**Task brief**
Look below for the lines from the one with "How do I perform: Click 原点参数" to the one with "You are a computer-use", and copy exactly those lines, both ends included.

**Recorded information**
++++

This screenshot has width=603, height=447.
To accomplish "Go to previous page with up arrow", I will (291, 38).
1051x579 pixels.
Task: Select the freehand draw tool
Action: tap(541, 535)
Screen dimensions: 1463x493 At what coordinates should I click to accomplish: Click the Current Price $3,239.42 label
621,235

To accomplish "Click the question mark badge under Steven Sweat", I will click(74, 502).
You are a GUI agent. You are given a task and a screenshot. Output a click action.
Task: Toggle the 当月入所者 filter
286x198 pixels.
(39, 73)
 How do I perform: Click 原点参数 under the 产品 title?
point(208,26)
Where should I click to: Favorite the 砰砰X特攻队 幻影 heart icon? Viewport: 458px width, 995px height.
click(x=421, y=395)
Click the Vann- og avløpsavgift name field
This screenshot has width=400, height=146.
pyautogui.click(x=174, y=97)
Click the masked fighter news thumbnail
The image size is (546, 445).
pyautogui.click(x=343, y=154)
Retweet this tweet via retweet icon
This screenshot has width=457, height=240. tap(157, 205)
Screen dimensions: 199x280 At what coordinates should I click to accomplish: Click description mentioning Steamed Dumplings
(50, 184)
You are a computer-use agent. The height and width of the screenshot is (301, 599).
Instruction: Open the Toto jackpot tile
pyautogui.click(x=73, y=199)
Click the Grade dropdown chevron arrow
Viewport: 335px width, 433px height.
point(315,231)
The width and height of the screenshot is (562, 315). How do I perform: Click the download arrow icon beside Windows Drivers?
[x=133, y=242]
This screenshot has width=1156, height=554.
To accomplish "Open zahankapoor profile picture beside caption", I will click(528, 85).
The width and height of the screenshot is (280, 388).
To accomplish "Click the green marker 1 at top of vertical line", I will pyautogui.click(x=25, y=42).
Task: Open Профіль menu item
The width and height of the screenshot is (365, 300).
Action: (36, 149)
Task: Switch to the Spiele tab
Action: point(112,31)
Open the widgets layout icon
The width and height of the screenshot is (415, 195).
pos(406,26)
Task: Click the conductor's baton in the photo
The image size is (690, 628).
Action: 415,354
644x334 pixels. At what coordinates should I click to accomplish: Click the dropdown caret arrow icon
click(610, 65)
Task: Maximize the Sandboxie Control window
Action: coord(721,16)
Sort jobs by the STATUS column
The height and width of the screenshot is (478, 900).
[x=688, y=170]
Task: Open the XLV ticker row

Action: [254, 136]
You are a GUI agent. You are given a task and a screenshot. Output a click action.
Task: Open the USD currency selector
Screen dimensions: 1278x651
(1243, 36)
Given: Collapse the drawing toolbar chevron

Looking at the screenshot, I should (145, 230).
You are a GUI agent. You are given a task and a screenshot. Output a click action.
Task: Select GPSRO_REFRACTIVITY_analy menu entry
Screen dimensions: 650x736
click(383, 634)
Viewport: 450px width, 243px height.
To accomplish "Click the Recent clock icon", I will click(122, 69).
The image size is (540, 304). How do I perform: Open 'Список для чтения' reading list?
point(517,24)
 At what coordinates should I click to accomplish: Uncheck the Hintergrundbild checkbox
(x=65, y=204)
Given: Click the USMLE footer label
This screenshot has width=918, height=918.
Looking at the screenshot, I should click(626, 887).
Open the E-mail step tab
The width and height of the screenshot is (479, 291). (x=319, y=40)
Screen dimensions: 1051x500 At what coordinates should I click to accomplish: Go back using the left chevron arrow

++++

**The answer**
 How do I perform: Click 原点参数 under the 产品 title?
point(208,26)
Where should I click to: Favorite the 砰砰X特攻队 幻影 heart icon? Viewport: 458px width, 995px height.
click(x=421, y=395)
Click the Vann- og avløpsavgift name field
This screenshot has width=400, height=146.
pyautogui.click(x=174, y=97)
Click the masked fighter news thumbnail
The image size is (546, 445).
pyautogui.click(x=343, y=154)
Retweet this tweet via retweet icon
This screenshot has width=457, height=240. tap(157, 205)
Screen dimensions: 199x280 At what coordinates should I click to accomplish: Click description mentioning Steamed Dumplings
(50, 184)
You are a computer-use agent. The height and width of the screenshot is (301, 599).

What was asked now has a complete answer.